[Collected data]
# # # # # # #

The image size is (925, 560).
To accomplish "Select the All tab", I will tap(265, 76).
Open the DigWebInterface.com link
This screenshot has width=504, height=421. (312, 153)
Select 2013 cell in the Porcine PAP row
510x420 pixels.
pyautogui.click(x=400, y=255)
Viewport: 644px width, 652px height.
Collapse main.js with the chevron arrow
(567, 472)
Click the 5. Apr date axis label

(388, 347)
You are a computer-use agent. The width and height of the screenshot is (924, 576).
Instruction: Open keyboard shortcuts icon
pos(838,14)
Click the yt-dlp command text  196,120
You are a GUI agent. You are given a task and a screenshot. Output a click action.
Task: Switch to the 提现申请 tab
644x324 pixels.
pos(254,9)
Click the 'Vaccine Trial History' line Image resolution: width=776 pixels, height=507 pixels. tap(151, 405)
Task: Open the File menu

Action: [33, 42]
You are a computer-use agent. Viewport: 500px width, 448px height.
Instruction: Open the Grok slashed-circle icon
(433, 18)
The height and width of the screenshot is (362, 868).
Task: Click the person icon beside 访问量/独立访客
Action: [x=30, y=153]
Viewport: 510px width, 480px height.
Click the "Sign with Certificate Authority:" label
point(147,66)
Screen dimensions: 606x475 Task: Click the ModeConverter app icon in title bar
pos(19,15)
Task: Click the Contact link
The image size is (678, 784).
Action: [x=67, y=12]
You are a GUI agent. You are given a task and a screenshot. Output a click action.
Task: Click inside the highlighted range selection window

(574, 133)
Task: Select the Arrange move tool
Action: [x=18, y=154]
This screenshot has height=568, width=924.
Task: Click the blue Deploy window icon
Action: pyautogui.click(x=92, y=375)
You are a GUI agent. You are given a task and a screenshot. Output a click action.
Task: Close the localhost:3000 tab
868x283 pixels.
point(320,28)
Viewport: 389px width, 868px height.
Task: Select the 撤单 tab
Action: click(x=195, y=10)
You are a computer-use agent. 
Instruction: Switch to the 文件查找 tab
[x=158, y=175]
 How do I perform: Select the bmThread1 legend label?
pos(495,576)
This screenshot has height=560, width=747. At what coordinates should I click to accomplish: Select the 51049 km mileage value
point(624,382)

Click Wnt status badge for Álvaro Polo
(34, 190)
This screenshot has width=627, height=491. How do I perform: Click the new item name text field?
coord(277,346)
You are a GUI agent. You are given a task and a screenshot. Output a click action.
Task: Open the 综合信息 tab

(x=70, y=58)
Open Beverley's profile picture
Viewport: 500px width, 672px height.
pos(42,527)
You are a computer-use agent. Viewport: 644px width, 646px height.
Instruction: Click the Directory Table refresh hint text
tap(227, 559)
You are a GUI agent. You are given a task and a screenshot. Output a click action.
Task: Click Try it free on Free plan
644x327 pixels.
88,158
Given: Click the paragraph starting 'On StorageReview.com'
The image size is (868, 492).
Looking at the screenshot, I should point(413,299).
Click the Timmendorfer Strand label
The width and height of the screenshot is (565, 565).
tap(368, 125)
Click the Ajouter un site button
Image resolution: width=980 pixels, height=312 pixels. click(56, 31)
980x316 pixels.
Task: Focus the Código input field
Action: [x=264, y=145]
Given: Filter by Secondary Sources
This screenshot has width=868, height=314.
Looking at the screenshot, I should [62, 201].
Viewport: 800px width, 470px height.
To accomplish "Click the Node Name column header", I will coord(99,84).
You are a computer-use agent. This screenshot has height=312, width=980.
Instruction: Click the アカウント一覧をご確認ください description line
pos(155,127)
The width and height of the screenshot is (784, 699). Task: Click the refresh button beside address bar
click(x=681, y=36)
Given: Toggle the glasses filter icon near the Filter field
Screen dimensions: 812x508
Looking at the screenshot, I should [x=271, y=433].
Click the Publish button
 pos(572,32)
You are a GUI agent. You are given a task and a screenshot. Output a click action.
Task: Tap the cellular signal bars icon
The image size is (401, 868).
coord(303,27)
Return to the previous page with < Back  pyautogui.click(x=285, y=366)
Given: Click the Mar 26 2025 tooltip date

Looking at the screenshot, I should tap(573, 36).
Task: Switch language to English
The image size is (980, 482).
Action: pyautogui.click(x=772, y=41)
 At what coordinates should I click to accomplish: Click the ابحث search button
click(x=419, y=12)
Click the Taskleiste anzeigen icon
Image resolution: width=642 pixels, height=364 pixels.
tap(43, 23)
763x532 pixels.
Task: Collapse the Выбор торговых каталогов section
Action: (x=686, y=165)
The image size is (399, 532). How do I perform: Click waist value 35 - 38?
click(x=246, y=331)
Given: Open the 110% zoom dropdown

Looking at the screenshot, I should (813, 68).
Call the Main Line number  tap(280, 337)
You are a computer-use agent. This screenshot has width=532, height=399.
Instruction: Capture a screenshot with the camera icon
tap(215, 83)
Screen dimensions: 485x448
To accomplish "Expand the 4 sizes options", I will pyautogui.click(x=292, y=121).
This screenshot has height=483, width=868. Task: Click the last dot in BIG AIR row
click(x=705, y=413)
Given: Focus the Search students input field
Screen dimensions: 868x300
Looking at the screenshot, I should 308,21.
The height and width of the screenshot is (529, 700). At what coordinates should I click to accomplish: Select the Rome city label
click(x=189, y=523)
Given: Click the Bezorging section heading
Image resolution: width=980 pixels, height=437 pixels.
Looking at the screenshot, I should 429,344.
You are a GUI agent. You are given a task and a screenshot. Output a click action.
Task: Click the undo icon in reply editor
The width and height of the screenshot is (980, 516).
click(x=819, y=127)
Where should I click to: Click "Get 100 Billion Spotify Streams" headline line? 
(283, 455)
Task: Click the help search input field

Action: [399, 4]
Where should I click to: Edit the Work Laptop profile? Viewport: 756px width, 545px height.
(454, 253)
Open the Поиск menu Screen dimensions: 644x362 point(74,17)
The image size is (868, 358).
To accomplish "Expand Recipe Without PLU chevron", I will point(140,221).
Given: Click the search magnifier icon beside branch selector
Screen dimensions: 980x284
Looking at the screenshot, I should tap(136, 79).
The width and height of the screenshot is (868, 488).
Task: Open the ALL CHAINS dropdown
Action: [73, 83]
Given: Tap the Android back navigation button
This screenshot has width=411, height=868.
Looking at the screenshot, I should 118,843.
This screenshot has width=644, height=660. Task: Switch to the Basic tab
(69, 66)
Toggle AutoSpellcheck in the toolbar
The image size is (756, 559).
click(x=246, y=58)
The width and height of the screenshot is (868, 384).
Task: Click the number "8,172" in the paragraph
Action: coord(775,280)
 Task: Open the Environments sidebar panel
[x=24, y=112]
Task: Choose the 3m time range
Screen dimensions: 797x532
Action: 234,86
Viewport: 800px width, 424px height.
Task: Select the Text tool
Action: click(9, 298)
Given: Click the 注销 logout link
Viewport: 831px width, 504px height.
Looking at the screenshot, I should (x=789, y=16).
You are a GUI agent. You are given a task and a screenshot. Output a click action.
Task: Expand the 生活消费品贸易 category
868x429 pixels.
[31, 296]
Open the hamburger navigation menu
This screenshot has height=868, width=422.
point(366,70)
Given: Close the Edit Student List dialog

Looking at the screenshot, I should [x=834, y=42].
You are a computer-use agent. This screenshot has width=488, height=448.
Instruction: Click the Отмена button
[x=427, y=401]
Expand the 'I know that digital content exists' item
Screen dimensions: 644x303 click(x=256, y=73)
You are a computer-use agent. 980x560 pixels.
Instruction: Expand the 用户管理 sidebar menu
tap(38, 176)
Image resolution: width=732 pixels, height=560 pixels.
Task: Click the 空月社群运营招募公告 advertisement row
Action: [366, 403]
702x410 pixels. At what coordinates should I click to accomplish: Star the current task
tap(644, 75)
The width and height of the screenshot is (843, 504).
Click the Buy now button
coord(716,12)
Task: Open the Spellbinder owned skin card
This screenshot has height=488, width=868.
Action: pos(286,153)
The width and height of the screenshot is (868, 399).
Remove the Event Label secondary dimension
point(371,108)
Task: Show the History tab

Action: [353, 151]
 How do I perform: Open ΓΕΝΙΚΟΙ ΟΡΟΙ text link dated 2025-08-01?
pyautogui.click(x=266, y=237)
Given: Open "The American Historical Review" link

# # # # # # #

• [Requirement]
Find every line in the records that uses the string "Filter", then copy it.

• [Task response]
Given: Filter by Secondary Sources
Given: Toggle the glasses filter icon near the Filter field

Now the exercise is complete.